Abstract
Purpose :
Despite ocular trauma being an important cause of vision loss worldwide, there is currently a lack of consensus on the optimal management for traumatic injuries.
Our objective is to summarize global preferred practice patterns for the management of ophthalmic trauma.
Methods :
An online survey was distributed to 42 trauma centers throughout 6 continents to assess institutional management practice patterns for eye emergencies including open globe injuries, hyphema, and orbital fractures.
Results :
Responses were collected from 32 institutions (response rate 32/42, 76.2%) that were distributed across Asia (37.5%), North America (34.4%), South America (12.5%), Africa (9.4%), and Europe (6.3%). The respondents practiced ophthalmology for a median of 15.5 (IQR 9, 20) years after residency. The majority of institutions (n=24, 75.0%) have ophthalmology coverage 24 hours per day each day; of those that do not, 8 (100%) have on-call ophthalmology coverage available within one hour of notification. Most institutions (n=25, 78.1%) routinely administer pre-operative systemic antibiotics for open globe injuries, while 31.3% (n=10) administer pre-operative topical antibiotics. Oral ciprofloxacin was most preferred for systemic antibiotics (n=5,15.6%), while moxifloxacin was most popular for topical (n=6, 18.8%), but respondents lacked consensus.

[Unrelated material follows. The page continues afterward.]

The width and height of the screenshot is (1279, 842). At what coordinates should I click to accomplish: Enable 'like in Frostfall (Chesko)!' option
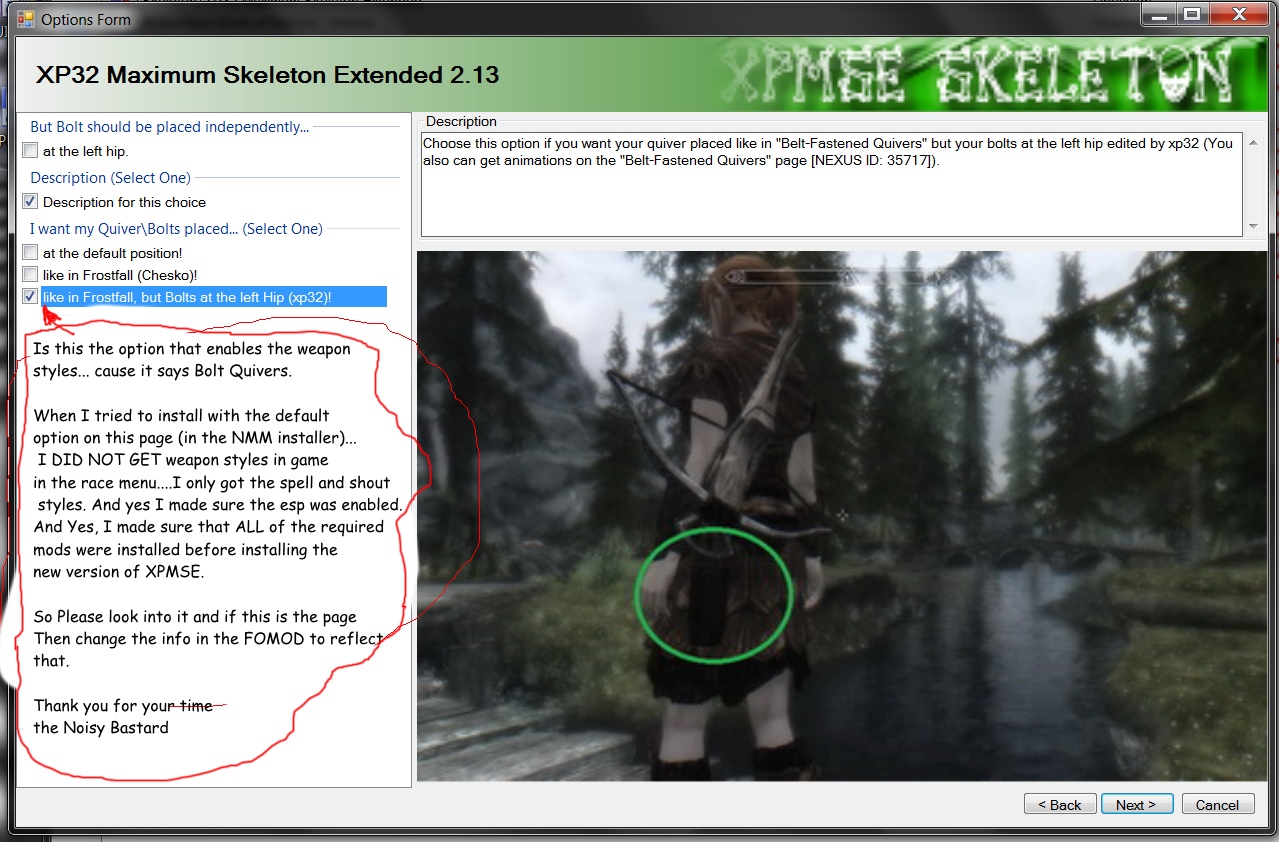click(x=28, y=274)
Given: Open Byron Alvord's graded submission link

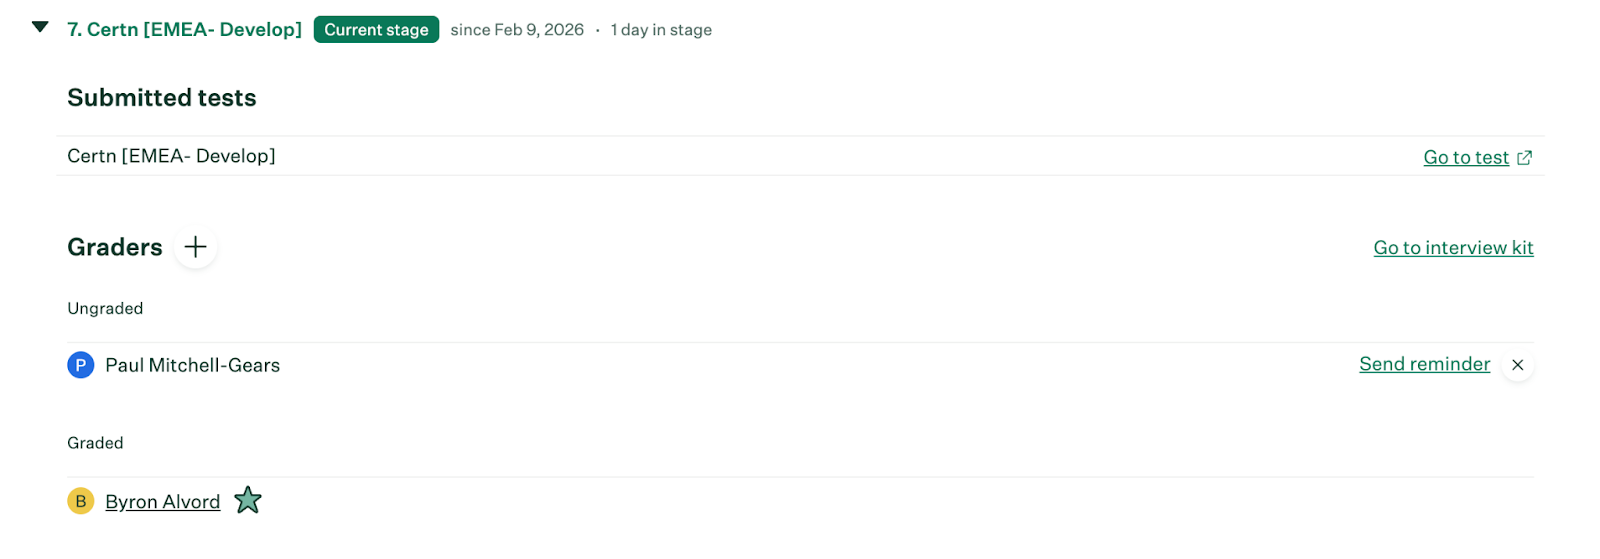Looking at the screenshot, I should [x=162, y=502].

Around half of the institutions also administer intraoperative antibiotics during the time of open globe injury repair (n=17, 53.1%), while many (n=29, 87.9%) administer topical steroids post-operatively. Regarding hyphema management, 93.8% (n=30) of responding institutions administer topical steroids, with prednisolone as the preferred medication for many (n=29, 90.6%). Respondents also disagreed on the routine disposition for hyphema patients, with 25.0% (n=8) admitting all hyphema patients to the hospital. For patients presenting with orbital fractures, 18 centers (56.3%) give systemic antibiotics to prevent infection, while 9 (28.1%) administer systemic steroids to quell inflammation.
Conclusions :
Preferred management practices for ocular trauma-related eye emergencies vary widely. Evidence-based consensus guidelines for the management of ophthalmic trauma are needed to ensure the highest quality of management for all ophthalmic trauma cases.
This is a 2021 ARVO Annual Meeting abstract.